Steven Tynan and Damian Eyre had a lifetime of policing ahead of them. The Melbourne underworld saw to it they never would.
It was an underworld war born in Melbourne’s streets that left three suspects dead and officers Tynan and Eyre murdered; and later the death of a respected investigator, who took his own life.
Tynan and Eyre had driven their divisional van to Walsh St in the early hours of October 12, 1988, to make a routine check on a suspect vehicle abandoned in the middle of the road in Walsh Street, South Yarra.

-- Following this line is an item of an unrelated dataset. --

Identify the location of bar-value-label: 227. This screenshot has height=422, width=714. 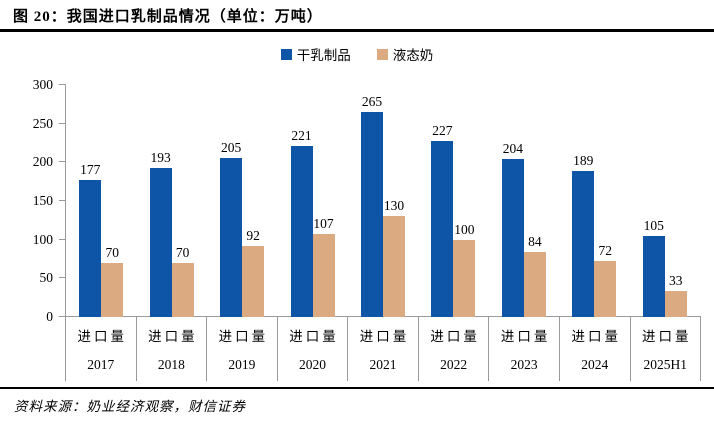
(442, 130).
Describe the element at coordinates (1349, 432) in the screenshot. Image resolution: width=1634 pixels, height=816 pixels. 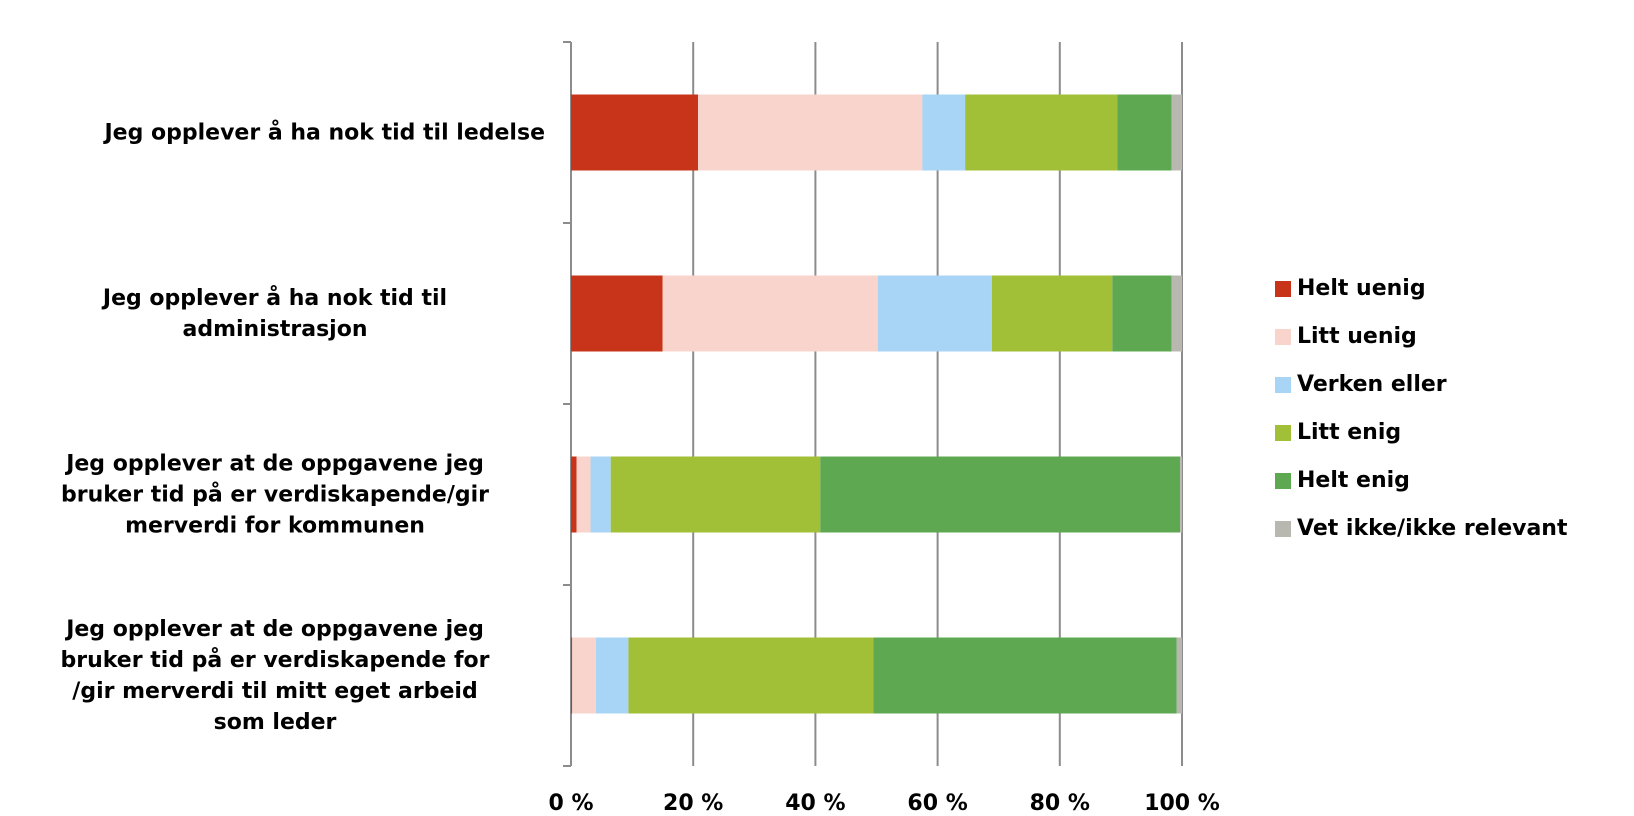
I see `legend-label: Litt enig` at that location.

When they arrived, Tynan and Eyre faced a Holden sedan parked, engine running, in the middle of the road. Its headlights were on, and both front doors were wide open.
As the two constables were looking into the abandoned car, they were shot and killed by armed offenders waiting in ambush.

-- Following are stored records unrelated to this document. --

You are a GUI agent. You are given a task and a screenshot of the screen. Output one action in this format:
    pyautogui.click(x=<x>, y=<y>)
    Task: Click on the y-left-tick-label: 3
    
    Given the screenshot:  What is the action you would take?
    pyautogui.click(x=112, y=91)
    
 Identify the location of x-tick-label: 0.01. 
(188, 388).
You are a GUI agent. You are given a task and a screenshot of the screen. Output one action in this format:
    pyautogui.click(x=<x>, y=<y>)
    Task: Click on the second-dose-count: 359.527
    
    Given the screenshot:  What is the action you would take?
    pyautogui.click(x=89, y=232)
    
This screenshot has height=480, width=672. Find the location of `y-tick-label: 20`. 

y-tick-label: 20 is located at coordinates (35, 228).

The Walsh St murders, as they quickly became known, rocked the police world; which believed they had been organised in retribution for the police shooting of two armed robbery suspects.
The two young constables were not involved in those investigations.

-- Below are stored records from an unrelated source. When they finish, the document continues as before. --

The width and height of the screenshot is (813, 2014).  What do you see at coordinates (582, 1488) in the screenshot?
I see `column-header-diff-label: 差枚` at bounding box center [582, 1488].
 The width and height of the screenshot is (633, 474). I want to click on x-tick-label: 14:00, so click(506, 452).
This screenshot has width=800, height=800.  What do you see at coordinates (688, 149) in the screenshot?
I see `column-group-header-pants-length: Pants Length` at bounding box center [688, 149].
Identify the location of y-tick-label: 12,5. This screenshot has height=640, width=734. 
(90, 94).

Four men were charged with murder but acquitted in a trial in the Victorian Supreme Court in 1991.
One of those charged was Victor Pierce, part of a well-known crime family. He was shot dead in a supermarket car park in 2002.
Tynan and Eyre were later honoured with posthumous Valour Awards on the 30th anniversary of the Walsh Street killings.
Frank Eyre accepted his son’s award in a moving service at Prahran Police Station before reflecting on how that tragic night changed policing forever in Victoria.
“There’s a lot to be learned from that day… There’s things to be learned by myself and older policemen that day – the way it happened,” Mr Eyre said.
Constable Tynan’s mother Wendy laid flowers for her son.
“Everyday is the same. He’s always with us, always.”